Month: June 2010

From hobby to career

Many people are considering a major career change these days. Some by necessity, others driven by factors such as wanting a “retirement” career, wanting to balance child or parent care, or just a desperate wanting to get out of a career that is sucking the life out of them. Fearful souls will ask them “Why would you do this now? Look at the economy! Look at the job market!”

If you have a hobby that you would like to potentially make a career, do not let these nervous nellies dissuade you. Now, that does not mean leap before you look! There are many factors you must consider objectively to determine whether you are ready. But let me tell you about a woman I know — we’ll call her “Sue”:

Sue had worked for many years in a technical field, in a large corporation. Overall, she enjoyed her work. But she also enjoyed creative projects – primarily sewing and jewelry making. She did it for fun, but she worked hard at learning, constantly growing her skills because she enjoyed it so much.

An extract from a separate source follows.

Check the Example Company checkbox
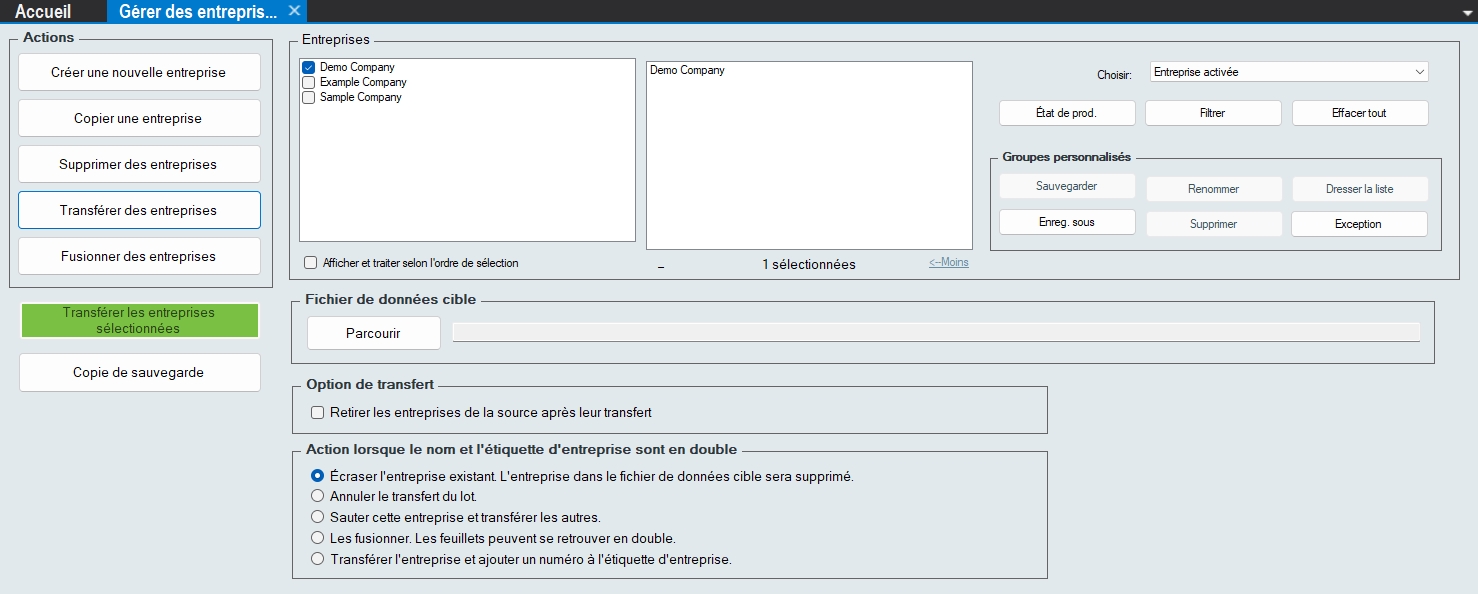coord(309,83)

She sewed for friends and family and even did a few projects for pay over the years and recently began selling her jewelry at craft shows.  She really wanted to pursue her passion, and find a job using her creative skills but because she didn’t have any “real” experience in it, she thought no one would hire her. What she did have is creative skill and knowledge, people skills, passion, a steady work history and strong work ethic. After focusing on these key selling points, we re-packaged her resume and verbal messages. She began realizing it was possible. She got energized and began presenting herself to target companies. Four days later, she called me to say she had already received interview opportunities!  

Would she start at the top? Could she walk in at the same salary she had before? No.  But she had arranged things in her life so that she was able to take this step back to do what she loved. These may not be the “right” opportunities ultimately; that will depend on many factors.  But it proved to her that the experience she gained in her hobby is worth something in the employment market. 

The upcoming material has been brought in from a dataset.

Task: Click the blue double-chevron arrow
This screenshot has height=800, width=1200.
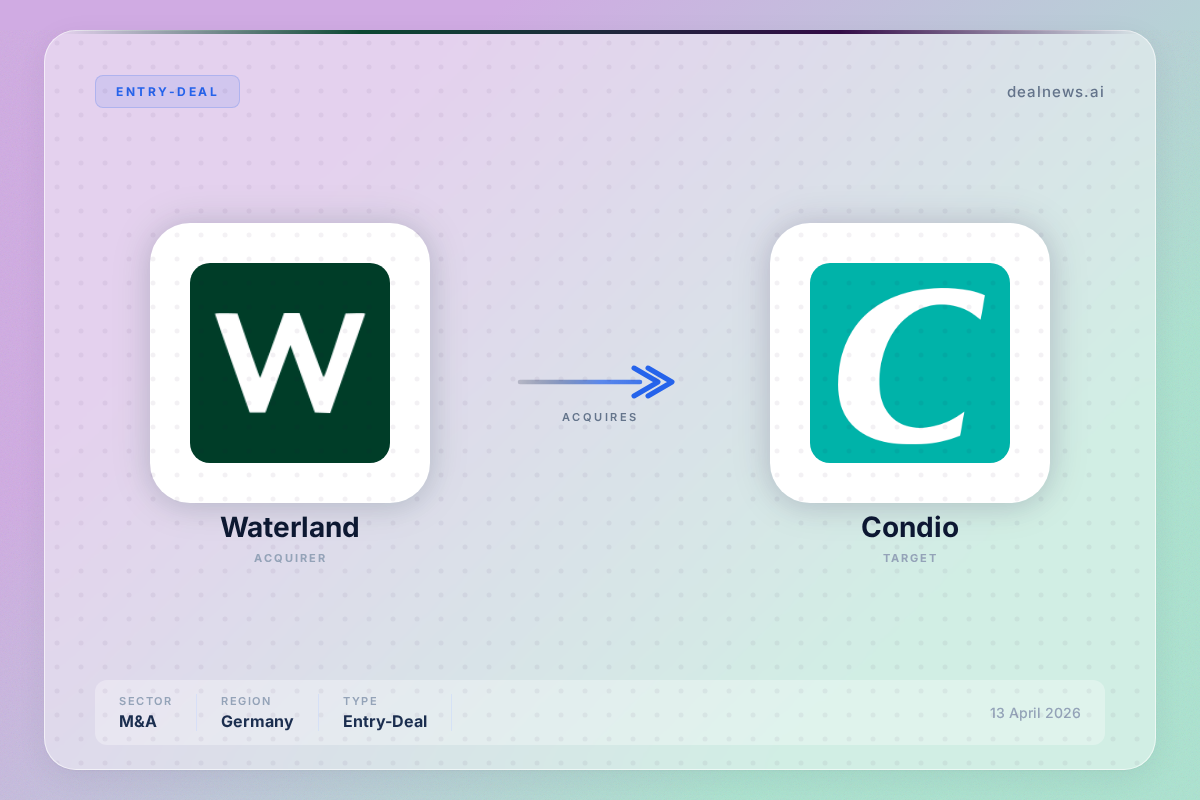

If you are considering making a career of your hobby, you have to ask yourself a number of questions including:

  • whether your skills in this area are sufficient (sometimes we love doing something but we’re not very good at it)
  • if you have a financial situation or can adjust it so that you can take a step back in pay in the short term (or longer, depending on where you are coming from and going to)
  • if this is really something you want to do as a career (or will it lose it’s luster when it is no longer a ‘choice’?)

If the answers to these questions are “Yes”, go ahead and at least explore.  It seems ironic, but now can be a good time to change careers even though there is a glut of “talent” in the market.  Yes, some companies are looking for only people with deep experience in the particular field or industry, but many companies are frustrated with the same, tired talent they’ve been seeing – with great experience but no passion.  And that is regardless of age.  They don’t want a bored 25 year old any more than they do a bored 52 year old. 

I talk with hiring managers in companies regularly who understand there are a lot  of people looking for new directions, who have some related skills and knowledge if not the formal experience,  who are open and flexible.   They are interested in these people if they have the most important factor – an authentic interest that they can articulate and which is backed up by their actions.  More than ever, companies are not just looking for a body.  They are  looking for someone who will make a difference.